I have a Scala-based application (which thus has access to standard Java stuff), leveraging a PostgreSQL database, running on Linux.
I mention the database and OS because, I know Postgres has some kind of dictionary for doing its text-search indexing, and I would think most Linux systems would have some sort of baseline dictionary, at least for simple things like spell-check. Whether it would be easy or practical to leverage these, though, is another matter.
I don't need complete word definitions, but I need to be able to answer questions like the following:
- Which part of speech does a word belong to? (E.g., is word
X
a noun? Is it a verb?)
- Is a word plural? And if so, what's its singular form? (And vice versa.)
The solution doesn't need to be super-fast, but it would be great if it's at least usable for servicing web-requests where a caching solution is used in combination.
I know there are tons of options out there -- googling for "java dictionary" will unearth a load, but it's not at all clear which of these projects are still active, which are more usable (subjective, I know :P), nor which may be overkill for my purposes.
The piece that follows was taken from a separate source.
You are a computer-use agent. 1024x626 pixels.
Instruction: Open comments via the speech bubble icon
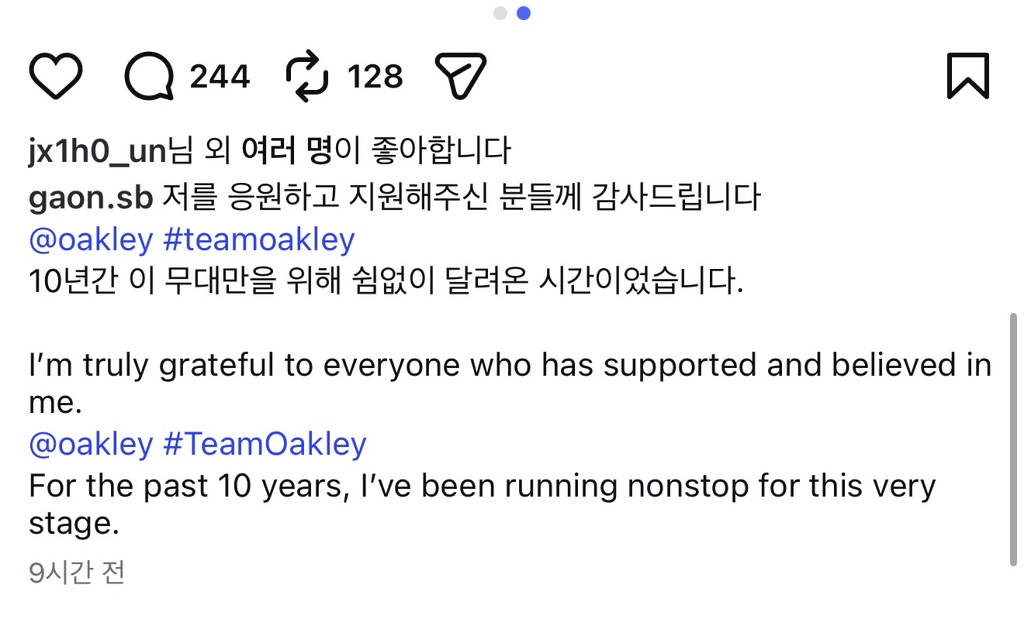[149, 76]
Also, a solution that works either (a) with the stack I already have in place, or (b) as a simple sbt
dependency would be ideal!
As noted in the comments you can use the dictionary on the Linux system. Mine has american-english
installed in /usr/share/dict/american-english
. This dictionary includes almost 100,000 words and might be ok for a simple spell check. If you need another language or language variant you can install that via the package manager.
Using Scala
and this dictionary to do a simple spell check could be done by testing the given word for existence in the set of words.
scala> scala.io.Source.fromFile("/usr/share/dict/american-english").getLines.toSet
//Removed some apostrophes for the mark down.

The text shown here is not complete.